State the number of lines in these records that include the word "computer", and add nothing to it.

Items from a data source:
----
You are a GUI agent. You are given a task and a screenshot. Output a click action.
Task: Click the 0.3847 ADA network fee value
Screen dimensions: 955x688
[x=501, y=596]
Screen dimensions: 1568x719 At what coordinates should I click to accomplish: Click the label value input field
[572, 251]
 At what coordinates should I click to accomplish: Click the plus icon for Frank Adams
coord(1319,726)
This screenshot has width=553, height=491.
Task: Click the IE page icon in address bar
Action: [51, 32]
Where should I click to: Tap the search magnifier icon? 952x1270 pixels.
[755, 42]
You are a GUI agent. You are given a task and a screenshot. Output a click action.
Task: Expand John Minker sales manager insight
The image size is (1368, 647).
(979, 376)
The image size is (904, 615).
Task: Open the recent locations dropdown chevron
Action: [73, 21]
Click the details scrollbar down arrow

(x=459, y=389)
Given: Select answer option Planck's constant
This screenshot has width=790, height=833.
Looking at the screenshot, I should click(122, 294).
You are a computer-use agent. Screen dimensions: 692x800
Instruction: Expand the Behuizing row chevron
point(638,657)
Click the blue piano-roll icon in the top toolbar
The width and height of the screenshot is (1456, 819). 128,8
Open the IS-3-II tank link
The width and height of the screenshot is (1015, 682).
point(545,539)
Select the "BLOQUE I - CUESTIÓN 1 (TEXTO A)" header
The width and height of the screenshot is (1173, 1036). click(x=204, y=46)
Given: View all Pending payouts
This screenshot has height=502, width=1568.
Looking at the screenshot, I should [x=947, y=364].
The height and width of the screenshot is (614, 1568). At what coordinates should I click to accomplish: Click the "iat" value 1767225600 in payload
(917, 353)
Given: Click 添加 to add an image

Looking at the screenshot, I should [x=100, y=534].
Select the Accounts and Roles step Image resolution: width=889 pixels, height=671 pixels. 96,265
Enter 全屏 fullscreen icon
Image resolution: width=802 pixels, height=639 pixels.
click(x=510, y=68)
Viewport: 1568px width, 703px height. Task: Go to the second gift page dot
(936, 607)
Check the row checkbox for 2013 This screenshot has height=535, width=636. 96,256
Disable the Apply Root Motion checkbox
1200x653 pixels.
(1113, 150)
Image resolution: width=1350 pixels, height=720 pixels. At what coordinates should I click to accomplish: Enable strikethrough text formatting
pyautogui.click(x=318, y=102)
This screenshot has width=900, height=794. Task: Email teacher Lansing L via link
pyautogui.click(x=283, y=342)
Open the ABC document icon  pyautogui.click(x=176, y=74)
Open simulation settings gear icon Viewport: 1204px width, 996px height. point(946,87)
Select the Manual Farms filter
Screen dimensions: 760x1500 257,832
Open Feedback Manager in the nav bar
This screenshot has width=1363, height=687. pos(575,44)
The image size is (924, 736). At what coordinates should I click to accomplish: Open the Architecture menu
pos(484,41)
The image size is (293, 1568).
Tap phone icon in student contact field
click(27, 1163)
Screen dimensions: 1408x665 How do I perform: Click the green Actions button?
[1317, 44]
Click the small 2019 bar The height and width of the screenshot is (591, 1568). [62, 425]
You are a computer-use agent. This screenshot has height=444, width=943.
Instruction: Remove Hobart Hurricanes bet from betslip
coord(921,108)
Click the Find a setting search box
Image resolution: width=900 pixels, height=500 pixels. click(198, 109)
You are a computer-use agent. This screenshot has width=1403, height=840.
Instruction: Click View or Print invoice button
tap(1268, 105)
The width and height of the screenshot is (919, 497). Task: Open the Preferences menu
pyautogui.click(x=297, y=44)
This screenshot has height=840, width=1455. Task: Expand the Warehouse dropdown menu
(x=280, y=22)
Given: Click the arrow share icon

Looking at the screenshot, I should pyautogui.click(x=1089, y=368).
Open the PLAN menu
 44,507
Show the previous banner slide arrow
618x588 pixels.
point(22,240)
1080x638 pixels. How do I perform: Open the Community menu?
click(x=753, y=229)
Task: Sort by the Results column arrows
----
REPLY TO THE EXERCISE | 3